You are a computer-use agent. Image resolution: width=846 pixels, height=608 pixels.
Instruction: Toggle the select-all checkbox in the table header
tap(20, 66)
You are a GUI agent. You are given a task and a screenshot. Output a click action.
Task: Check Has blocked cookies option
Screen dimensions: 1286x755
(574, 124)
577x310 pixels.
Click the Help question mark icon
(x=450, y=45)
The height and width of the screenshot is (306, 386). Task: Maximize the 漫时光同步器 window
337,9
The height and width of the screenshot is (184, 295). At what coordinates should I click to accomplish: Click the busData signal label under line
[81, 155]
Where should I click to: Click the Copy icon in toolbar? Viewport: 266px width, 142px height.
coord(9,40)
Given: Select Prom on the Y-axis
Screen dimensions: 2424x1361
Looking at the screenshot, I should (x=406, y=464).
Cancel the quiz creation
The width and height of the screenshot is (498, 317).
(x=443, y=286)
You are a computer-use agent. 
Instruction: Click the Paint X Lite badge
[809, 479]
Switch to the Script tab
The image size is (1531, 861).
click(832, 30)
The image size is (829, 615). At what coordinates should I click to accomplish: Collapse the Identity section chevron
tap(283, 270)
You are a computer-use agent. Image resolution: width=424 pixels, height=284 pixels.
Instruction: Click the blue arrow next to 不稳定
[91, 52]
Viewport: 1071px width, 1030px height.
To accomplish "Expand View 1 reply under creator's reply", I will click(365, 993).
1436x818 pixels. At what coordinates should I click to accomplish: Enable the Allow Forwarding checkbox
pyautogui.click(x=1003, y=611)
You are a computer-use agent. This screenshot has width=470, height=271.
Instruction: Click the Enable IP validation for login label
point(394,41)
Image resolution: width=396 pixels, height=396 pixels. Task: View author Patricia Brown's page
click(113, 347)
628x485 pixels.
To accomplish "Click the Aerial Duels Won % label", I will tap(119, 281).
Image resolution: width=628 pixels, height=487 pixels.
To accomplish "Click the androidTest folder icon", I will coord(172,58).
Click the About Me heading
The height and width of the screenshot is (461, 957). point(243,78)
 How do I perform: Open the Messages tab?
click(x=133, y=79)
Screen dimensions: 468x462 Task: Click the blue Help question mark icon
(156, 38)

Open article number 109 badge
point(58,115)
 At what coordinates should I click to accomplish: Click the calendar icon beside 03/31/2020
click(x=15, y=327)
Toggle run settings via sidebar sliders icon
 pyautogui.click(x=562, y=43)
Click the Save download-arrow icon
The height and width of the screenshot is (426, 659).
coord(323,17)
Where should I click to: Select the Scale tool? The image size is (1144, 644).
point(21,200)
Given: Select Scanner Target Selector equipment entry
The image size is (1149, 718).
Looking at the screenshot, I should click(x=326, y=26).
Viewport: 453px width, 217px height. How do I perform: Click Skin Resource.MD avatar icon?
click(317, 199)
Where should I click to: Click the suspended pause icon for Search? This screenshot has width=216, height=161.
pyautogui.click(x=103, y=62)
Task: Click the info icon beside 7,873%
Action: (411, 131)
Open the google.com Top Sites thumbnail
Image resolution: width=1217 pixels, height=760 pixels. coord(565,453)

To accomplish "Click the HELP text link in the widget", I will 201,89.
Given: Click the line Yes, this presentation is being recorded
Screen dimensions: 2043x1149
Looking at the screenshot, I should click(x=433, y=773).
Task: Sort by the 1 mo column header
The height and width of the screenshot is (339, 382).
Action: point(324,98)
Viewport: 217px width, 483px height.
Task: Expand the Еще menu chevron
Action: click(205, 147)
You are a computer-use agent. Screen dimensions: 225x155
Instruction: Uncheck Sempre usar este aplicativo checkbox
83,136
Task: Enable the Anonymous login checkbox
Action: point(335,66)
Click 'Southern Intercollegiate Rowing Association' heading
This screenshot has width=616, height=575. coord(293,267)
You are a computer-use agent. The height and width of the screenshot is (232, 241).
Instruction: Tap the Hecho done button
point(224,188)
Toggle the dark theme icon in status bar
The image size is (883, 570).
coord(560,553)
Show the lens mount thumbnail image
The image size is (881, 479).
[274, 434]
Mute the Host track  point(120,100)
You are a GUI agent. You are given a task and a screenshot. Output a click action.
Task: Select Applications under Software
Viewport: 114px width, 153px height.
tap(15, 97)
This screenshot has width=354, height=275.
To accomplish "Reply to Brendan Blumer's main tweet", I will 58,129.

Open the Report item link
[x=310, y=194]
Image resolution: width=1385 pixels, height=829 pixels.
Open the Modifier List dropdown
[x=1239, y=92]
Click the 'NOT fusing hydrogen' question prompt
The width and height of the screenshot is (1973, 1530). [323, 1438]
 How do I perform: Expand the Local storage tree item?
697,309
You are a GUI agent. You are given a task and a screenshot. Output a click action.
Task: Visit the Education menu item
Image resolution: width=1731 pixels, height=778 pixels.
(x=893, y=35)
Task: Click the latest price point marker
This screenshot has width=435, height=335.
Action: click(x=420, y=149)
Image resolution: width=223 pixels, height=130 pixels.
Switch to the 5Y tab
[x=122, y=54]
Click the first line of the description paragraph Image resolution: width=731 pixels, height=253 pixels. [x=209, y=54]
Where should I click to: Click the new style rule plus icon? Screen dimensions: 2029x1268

------------------------------------------------

_TASK BRIEF_
Can you write out all of the records above again, word for word?

_CORRECT RESPONSE_
You are a computer-use agent. Image resolution: width=846 pixels, height=608 pixels.
Instruction: Toggle the select-all checkbox in the table header
tap(20, 66)
You are a GUI agent. You are given a task and a screenshot. Output a click action.
Task: Check Has blocked cookies option
Screen dimensions: 1286x755
(574, 124)
577x310 pixels.
Click the Help question mark icon
(x=450, y=45)
The height and width of the screenshot is (306, 386). Task: Maximize the 漫时光同步器 window
337,9
The height and width of the screenshot is (184, 295). At what coordinates should I click to accomplish: Click the busData signal label under line
[81, 155]
Where should I click to: Click the Copy icon in toolbar? Viewport: 266px width, 142px height.
coord(9,40)
Given: Select Prom on the Y-axis
Screen dimensions: 2424x1361
Looking at the screenshot, I should (x=406, y=464).
Cancel the quiz creation
The width and height of the screenshot is (498, 317).
(x=443, y=286)
You are a computer-use agent. 
Instruction: Click the Paint X Lite badge
[809, 479]
Switch to the Script tab
The image size is (1531, 861).
click(832, 30)
The image size is (829, 615). At what coordinates should I click to accomplish: Collapse the Identity section chevron
tap(283, 270)
You are a computer-use agent. Image resolution: width=424 pixels, height=284 pixels.
Instruction: Click the blue arrow next to 不稳定
[91, 52]
Viewport: 1071px width, 1030px height.
To accomplish "Expand View 1 reply under creator's reply", I will click(365, 993).
1436x818 pixels. At what coordinates should I click to accomplish: Enable the Allow Forwarding checkbox
pyautogui.click(x=1003, y=611)
You are a computer-use agent. This screenshot has width=470, height=271.
Instruction: Click the Enable IP validation for login label
point(394,41)
Image resolution: width=396 pixels, height=396 pixels. Task: View author Patricia Brown's page
click(113, 347)
628x485 pixels.
To accomplish "Click the Aerial Duels Won % label", I will tap(119, 281).
Image resolution: width=628 pixels, height=487 pixels.
To accomplish "Click the androidTest folder icon", I will coord(172,58).
Click the About Me heading
The height and width of the screenshot is (461, 957). point(243,78)
 How do I perform: Open the Messages tab?
click(x=133, y=79)
Screen dimensions: 468x462 Task: Click the blue Help question mark icon
(156, 38)

Open article number 109 badge
point(58,115)
 At what coordinates should I click to accomplish: Click the calendar icon beside 03/31/2020
click(x=15, y=327)
Toggle run settings via sidebar sliders icon
 pyautogui.click(x=562, y=43)
Click the Save download-arrow icon
The height and width of the screenshot is (426, 659).
coord(323,17)
Where should I click to: Select the Scale tool? The image size is (1144, 644).
point(21,200)
Given: Select Scanner Target Selector equipment entry
The image size is (1149, 718).
Looking at the screenshot, I should click(x=326, y=26).
Viewport: 453px width, 217px height. How do I perform: Click Skin Resource.MD avatar icon?
click(317, 199)
Where should I click to: Click the suspended pause icon for Search? This screenshot has width=216, height=161.
pyautogui.click(x=103, y=62)
Task: Click the info icon beside 7,873%
Action: (411, 131)
Open the google.com Top Sites thumbnail
Image resolution: width=1217 pixels, height=760 pixels. coord(565,453)

To accomplish "Click the HELP text link in the widget", I will 201,89.
Given: Click the line Yes, this presentation is being recorded
Screen dimensions: 2043x1149
Looking at the screenshot, I should click(x=433, y=773).
Task: Sort by the 1 mo column header
The height and width of the screenshot is (339, 382).
Action: point(324,98)
Viewport: 217px width, 483px height.
Task: Expand the Еще menu chevron
Action: click(205, 147)
You are a computer-use agent. Screen dimensions: 225x155
Instruction: Uncheck Sempre usar este aplicativo checkbox
83,136
Task: Enable the Anonymous login checkbox
Action: point(335,66)
Click 'Southern Intercollegiate Rowing Association' heading
This screenshot has width=616, height=575. coord(293,267)
You are a computer-use agent. The height and width of the screenshot is (232, 241).
Instruction: Tap the Hecho done button
point(224,188)
Toggle the dark theme icon in status bar
The image size is (883, 570).
coord(560,553)
Show the lens mount thumbnail image
The image size is (881, 479).
[274, 434]
Mute the Host track  point(120,100)
You are a GUI agent. You are given a task and a screenshot. Output a click action.
Task: Select Applications under Software
Viewport: 114px width, 153px height.
tap(15, 97)
This screenshot has width=354, height=275.
To accomplish "Reply to Brendan Blumer's main tweet", I will 58,129.

Open the Report item link
[x=310, y=194]
Image resolution: width=1385 pixels, height=829 pixels.
Open the Modifier List dropdown
[x=1239, y=92]
Click the 'NOT fusing hydrogen' question prompt
The width and height of the screenshot is (1973, 1530). [323, 1438]
 How do I perform: Expand the Local storage tree item?
697,309
You are a GUI agent. You are given a task and a screenshot. Output a click action.
Task: Visit the Education menu item
Image resolution: width=1731 pixels, height=778 pixels.
(x=893, y=35)
Task: Click the latest price point marker
This screenshot has width=435, height=335.
Action: click(x=420, y=149)
Image resolution: width=223 pixels, height=130 pixels.
Switch to the 5Y tab
[x=122, y=54]
Click the first line of the description paragraph Image resolution: width=731 pixels, height=253 pixels. [x=209, y=54]
Where should I click to: Click the new style rule plus icon? Screen dimensions: 2029x1268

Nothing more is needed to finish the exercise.